- [Work instruction]:
Render the lines as a numbered list, starting at the first line of the items and stopping after the line that contains "at that location.". Leave out blank lines and the pictures.

------------------------

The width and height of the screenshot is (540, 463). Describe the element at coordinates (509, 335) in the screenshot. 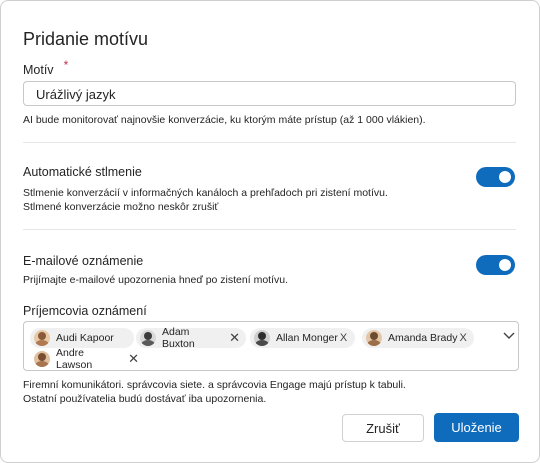

I see `chevron-down-icon` at that location.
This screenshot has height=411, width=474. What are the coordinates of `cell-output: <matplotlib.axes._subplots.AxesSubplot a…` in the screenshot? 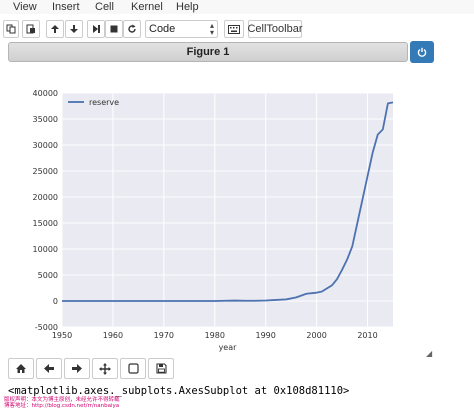 It's located at (179, 391).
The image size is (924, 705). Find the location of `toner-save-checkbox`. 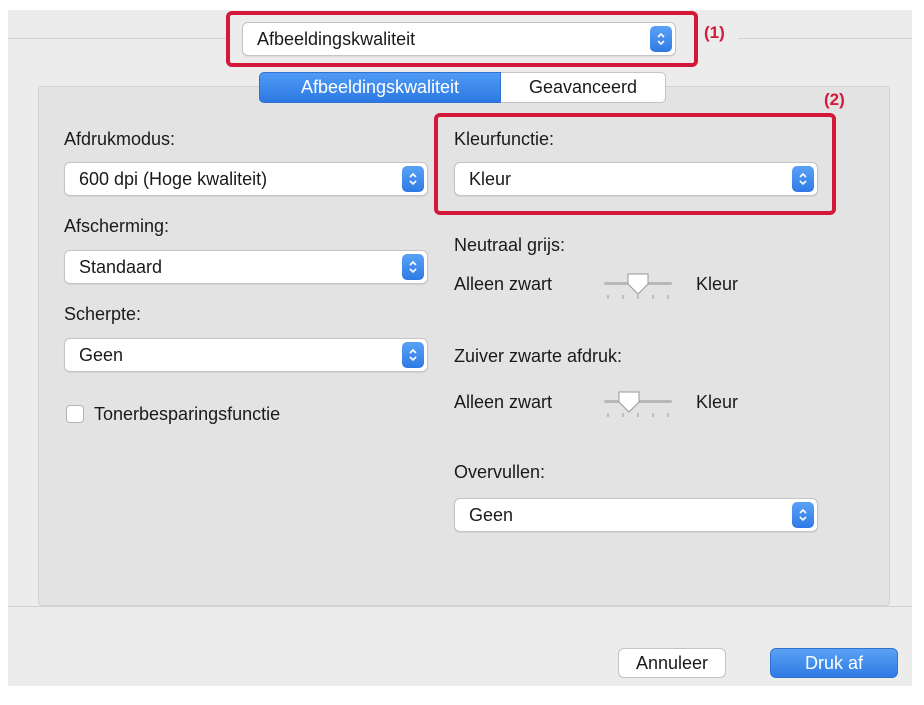

toner-save-checkbox is located at coordinates (75, 414).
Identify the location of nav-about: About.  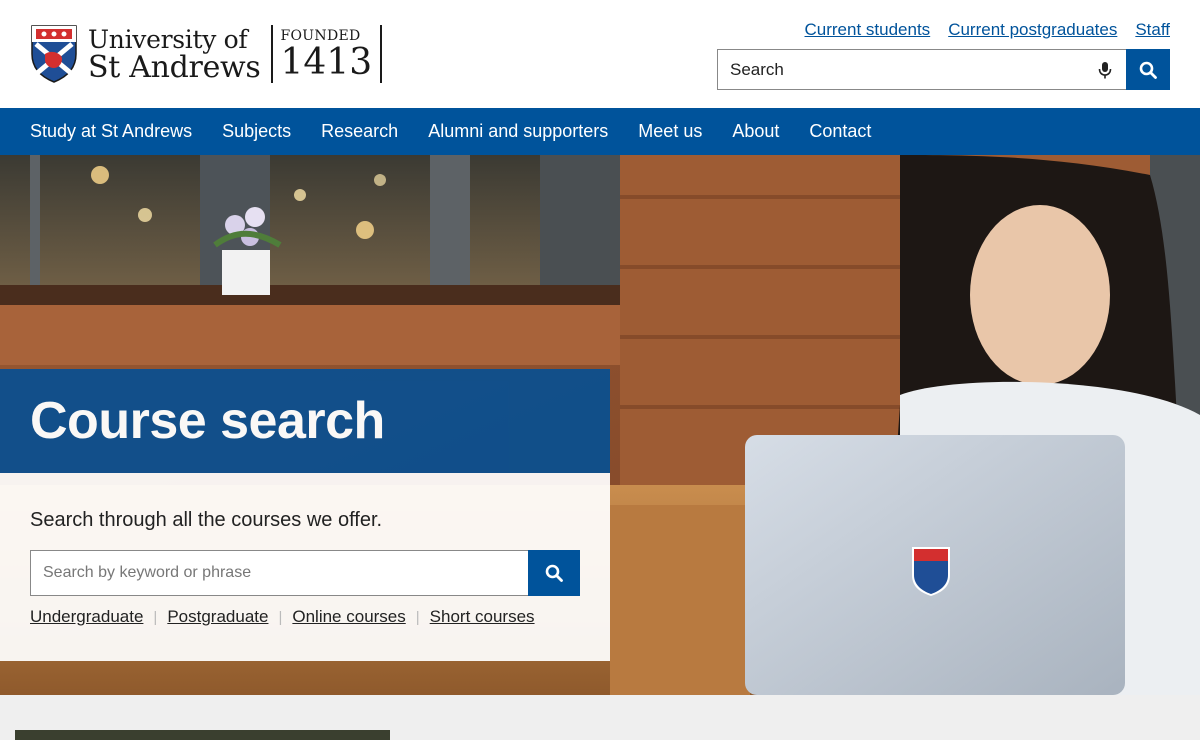
(756, 132).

------------------------

- [Response box]:
1. The width and height of the screenshot is (540, 463). Describe the element at coordinates (509, 335) in the screenshot. 
2. I see `chevron-down-icon` at that location.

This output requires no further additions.